## Set exercise
Return each line of the records below that contains the string "Task".

## Record extracts
____
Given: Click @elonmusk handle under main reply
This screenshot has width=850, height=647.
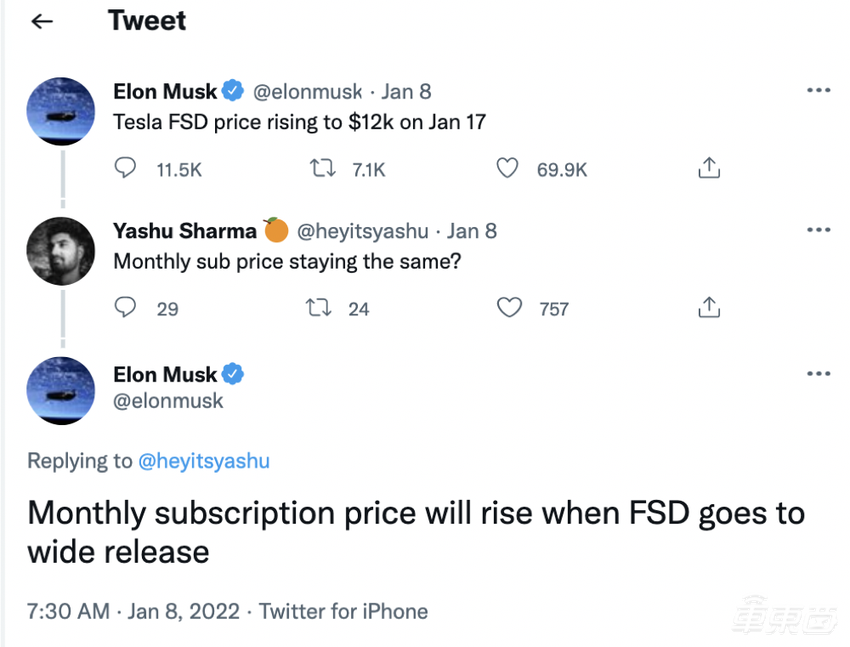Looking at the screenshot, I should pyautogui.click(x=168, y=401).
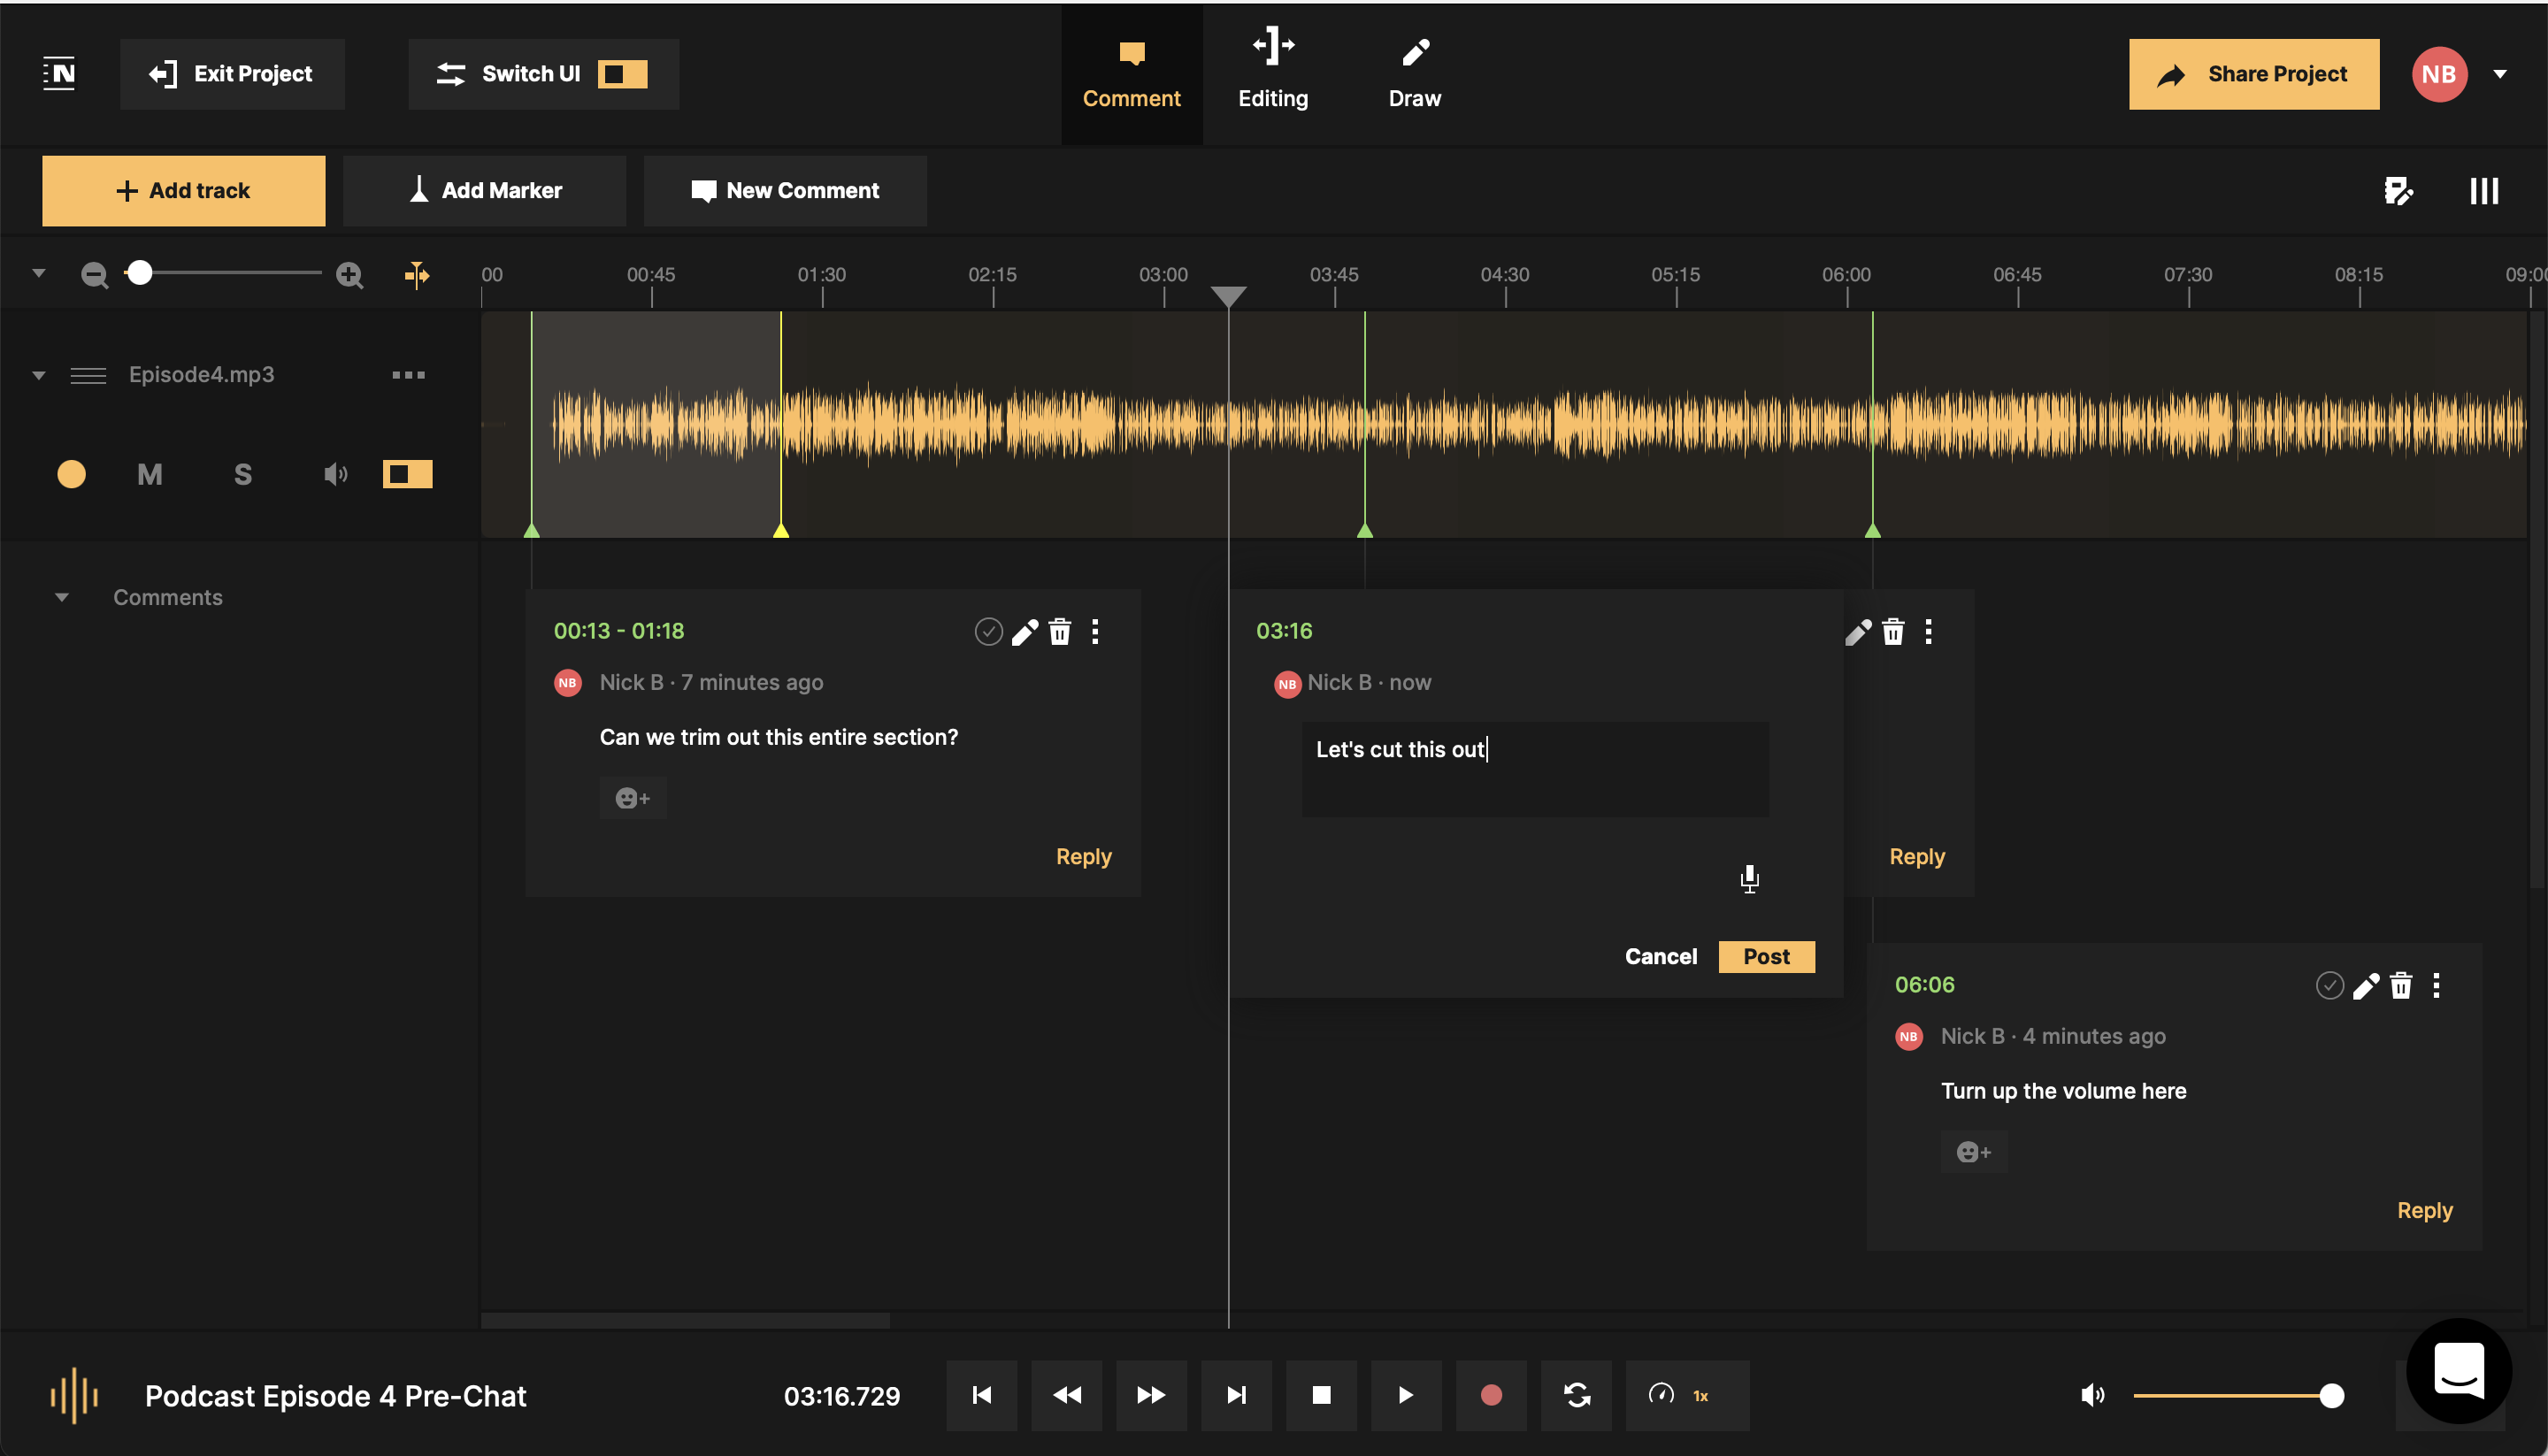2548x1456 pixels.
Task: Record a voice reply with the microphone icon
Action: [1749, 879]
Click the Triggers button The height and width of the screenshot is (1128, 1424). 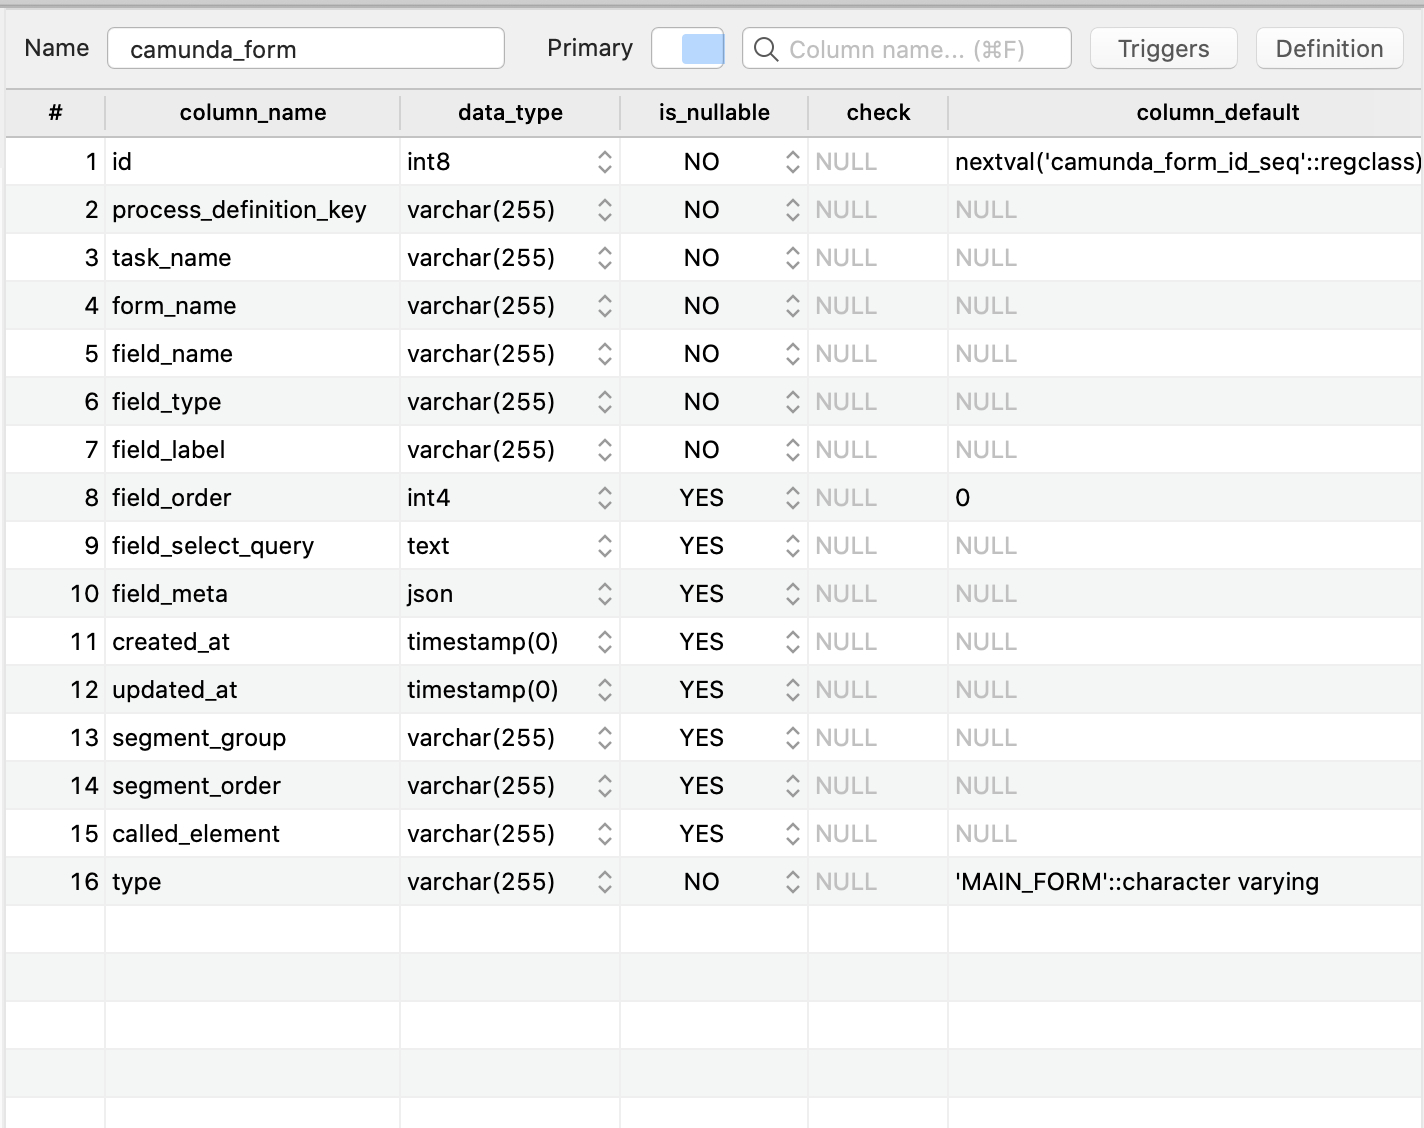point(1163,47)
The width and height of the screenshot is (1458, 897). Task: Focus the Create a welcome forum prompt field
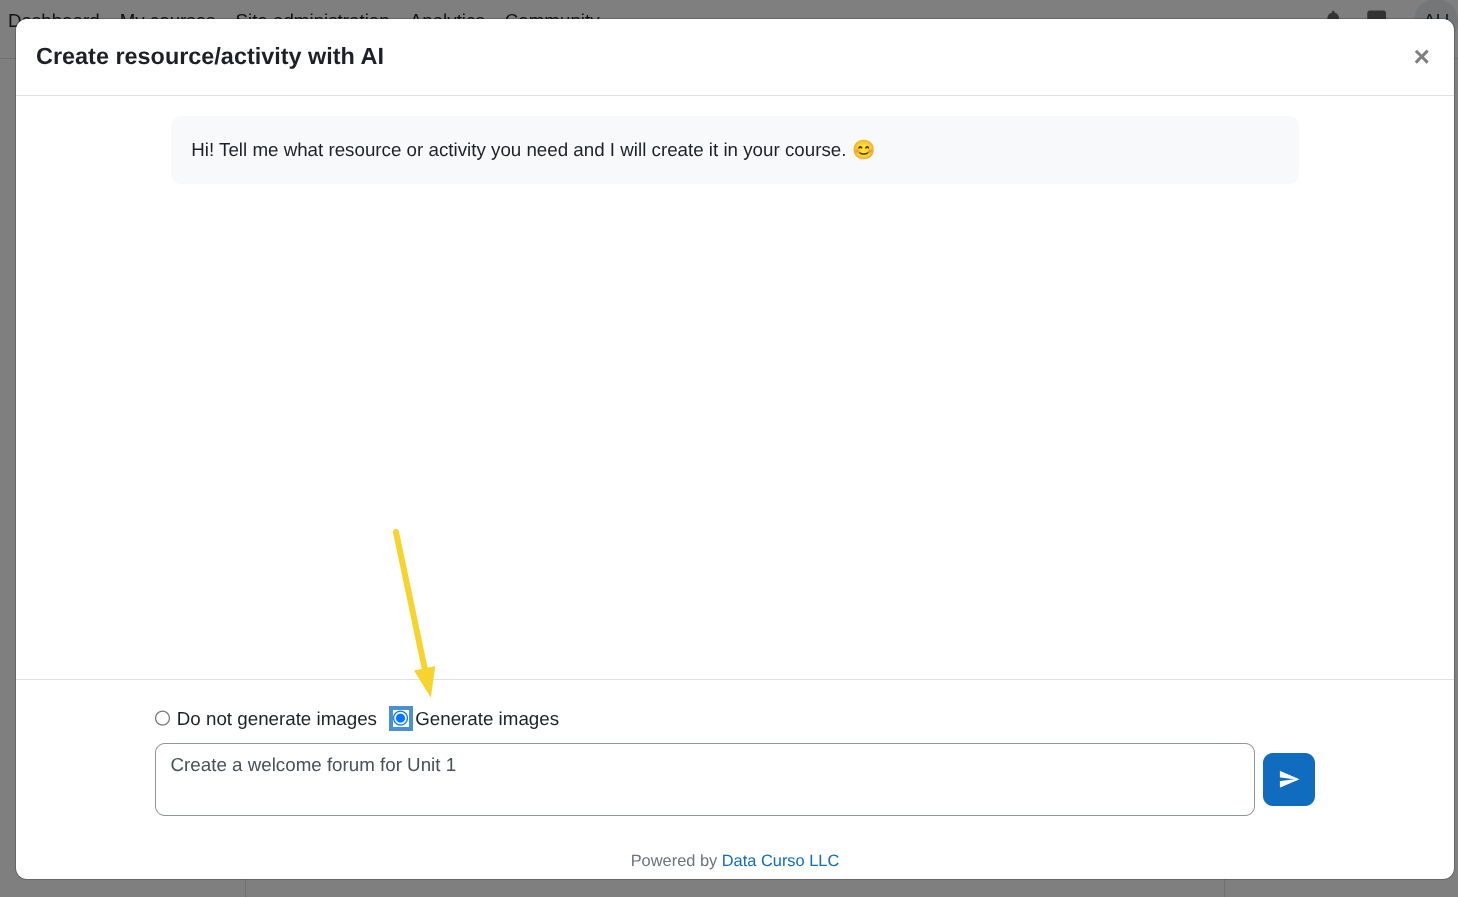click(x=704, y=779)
____
## Expected answer
Task: Record a voice reply with the microphone icon
The width and height of the screenshot is (1458, 897). Task: Focus the Create a welcome forum prompt field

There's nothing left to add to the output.